Elizabeth, however, did not stand alone. Her main prop was Cecil, the man with cold, steel-blue eyes, who dispassionately moved piece after piece upon the political chessboard. Knowing herself to be a creature of impulse, sensitive to every change in atmospheric pressure, the English Queen had been shrewd enough to select as chief adviser this sober-minded and prosaic calculator, whose puritanism made him detest the passionate, unbridled Mary, a man who, as a strict Protestant, hated her as Catholic, and who—as his private papers prove—was absolutely convinced of her complicity in the murder of Darnley. He hastened to check Elizabeth’s move to help her cousin. As a statesman, he was prompt to realise that any support given by the English government to the claims of the dethroned Queen of Scotland (“the daughter of debate, who discord fell doth sow”) would involve far-reaching complications.
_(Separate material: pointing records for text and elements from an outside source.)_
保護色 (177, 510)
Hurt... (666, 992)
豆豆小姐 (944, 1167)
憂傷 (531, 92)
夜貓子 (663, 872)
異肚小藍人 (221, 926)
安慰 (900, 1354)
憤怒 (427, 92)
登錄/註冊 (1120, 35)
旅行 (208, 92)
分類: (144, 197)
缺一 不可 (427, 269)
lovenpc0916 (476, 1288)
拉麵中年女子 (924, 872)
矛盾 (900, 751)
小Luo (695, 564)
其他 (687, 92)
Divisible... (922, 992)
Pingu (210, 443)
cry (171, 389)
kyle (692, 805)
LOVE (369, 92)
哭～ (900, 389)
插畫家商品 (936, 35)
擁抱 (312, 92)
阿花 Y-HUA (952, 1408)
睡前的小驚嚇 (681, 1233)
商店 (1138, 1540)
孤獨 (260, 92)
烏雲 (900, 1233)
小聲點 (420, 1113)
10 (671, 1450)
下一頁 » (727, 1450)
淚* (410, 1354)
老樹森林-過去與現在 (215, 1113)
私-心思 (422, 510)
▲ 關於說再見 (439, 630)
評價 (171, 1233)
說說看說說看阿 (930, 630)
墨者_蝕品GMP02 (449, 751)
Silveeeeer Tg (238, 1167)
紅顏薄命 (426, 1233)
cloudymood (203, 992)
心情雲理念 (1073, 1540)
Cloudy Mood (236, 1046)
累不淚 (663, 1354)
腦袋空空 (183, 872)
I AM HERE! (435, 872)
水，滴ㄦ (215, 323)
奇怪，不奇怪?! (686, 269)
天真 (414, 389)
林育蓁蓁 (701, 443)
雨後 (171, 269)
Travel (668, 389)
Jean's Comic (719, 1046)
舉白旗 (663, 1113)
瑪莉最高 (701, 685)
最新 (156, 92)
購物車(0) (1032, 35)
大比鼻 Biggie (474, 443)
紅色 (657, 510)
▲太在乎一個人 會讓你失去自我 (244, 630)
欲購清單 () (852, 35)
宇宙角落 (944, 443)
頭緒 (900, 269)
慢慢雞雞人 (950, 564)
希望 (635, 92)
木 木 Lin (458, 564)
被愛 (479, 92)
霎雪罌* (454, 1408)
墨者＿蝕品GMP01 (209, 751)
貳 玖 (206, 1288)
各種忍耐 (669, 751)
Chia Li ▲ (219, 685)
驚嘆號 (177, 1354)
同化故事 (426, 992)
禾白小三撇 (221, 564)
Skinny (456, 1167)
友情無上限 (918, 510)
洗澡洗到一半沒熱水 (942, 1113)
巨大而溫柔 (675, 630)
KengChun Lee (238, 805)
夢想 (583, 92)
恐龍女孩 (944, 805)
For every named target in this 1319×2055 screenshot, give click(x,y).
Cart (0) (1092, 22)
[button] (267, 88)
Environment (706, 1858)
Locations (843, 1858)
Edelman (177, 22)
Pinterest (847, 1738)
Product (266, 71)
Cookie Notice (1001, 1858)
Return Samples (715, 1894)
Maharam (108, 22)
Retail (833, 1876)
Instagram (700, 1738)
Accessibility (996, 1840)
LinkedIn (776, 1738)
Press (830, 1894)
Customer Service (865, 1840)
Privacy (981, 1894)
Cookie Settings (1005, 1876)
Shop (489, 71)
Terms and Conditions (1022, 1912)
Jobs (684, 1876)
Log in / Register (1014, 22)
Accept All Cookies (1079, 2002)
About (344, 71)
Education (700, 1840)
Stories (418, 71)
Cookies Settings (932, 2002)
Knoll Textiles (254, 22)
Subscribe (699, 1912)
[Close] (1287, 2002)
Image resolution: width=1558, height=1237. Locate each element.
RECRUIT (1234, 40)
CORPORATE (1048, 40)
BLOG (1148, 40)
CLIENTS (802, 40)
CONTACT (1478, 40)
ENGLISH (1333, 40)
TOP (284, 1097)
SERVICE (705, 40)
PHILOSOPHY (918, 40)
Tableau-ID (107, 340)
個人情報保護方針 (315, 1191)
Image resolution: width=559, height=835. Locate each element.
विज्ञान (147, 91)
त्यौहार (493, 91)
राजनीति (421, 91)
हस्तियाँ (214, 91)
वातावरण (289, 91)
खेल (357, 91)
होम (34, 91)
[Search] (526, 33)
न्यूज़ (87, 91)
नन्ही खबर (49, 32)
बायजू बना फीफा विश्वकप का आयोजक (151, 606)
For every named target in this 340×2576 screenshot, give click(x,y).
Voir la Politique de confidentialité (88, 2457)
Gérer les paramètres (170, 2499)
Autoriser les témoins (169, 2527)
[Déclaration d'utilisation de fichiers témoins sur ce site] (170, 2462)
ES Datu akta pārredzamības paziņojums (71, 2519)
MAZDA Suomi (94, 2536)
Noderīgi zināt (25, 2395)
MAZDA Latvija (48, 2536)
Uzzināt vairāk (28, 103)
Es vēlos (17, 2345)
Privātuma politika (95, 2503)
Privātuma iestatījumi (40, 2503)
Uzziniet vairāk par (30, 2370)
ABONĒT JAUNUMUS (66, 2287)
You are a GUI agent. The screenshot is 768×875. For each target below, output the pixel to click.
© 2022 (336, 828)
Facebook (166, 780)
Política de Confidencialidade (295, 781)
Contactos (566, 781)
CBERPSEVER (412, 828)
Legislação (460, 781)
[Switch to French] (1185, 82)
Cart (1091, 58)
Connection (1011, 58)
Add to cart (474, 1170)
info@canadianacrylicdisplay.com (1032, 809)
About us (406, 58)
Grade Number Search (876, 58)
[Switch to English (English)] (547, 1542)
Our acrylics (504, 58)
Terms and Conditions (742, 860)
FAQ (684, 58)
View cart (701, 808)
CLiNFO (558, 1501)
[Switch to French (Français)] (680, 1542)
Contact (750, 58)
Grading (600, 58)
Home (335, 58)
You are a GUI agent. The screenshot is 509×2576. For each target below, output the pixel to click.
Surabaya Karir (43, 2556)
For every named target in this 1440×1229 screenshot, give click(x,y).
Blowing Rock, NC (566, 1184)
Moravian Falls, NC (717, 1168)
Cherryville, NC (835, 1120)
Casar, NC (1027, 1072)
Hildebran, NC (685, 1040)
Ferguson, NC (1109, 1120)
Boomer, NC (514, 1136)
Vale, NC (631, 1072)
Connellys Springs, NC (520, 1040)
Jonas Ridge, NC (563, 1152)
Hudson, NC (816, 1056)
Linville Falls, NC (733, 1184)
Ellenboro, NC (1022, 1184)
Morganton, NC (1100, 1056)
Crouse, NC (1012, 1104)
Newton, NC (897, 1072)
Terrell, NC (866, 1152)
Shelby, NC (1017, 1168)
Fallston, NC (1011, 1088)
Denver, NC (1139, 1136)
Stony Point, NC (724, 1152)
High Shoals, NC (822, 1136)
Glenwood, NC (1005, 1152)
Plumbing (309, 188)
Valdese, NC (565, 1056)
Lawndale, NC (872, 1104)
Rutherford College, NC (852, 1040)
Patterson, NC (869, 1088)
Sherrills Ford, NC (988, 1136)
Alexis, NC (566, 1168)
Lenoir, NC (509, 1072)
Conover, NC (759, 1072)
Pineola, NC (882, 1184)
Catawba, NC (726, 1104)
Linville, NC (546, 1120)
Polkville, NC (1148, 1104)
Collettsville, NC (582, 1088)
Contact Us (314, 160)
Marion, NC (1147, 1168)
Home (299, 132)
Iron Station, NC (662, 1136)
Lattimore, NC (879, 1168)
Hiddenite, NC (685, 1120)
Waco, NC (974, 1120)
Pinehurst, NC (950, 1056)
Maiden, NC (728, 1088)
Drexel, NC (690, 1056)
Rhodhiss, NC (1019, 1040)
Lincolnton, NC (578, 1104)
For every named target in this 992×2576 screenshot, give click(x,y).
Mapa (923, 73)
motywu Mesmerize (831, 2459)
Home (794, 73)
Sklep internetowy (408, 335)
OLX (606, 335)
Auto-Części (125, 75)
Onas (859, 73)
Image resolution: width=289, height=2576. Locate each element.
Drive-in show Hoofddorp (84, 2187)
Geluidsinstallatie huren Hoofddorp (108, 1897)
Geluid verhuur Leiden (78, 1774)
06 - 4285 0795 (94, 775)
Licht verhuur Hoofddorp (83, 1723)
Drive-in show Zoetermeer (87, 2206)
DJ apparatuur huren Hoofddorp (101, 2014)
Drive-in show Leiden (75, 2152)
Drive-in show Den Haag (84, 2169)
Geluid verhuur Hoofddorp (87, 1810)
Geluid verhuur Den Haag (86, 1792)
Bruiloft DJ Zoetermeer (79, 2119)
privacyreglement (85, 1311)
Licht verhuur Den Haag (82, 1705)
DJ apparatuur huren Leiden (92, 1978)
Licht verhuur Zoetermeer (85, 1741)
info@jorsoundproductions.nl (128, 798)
To receive Mary in London with royal honours would imply a recognition of her right to be restored to the Scottish throne, and would pledge England to support her with arms and money against Moray and the Scottish lords. Cecil, who favoured the rebellion in Scotland, was not in the least inclined for such a reversal of policy. He regarded Mary as the arch-enemy of Protestantism and as the most conspicuous peril to England. He found it possible to persuade Elizabeth how dangerous it would be to show friendliness to Mary. Elizabeth was all the more disposed to listen to Cecil’s counsel by the news that some of her own leading nobles had paid honour to the fugitive Mary. The mightiest of the Catholic peers, the Duke of Northumberland, invited her to his castle; the Duke of Norfolk, premier peer of England, though a Protestant, visited her. Everyone who came into contact with the fugitive seems to have been captivated. Elizabeth, suspicious by nature, and preposterously vain, soon abandoned any thought of inviting to her court a princess who might outshine her, and might become a rallying centre for the malcontents of her realm.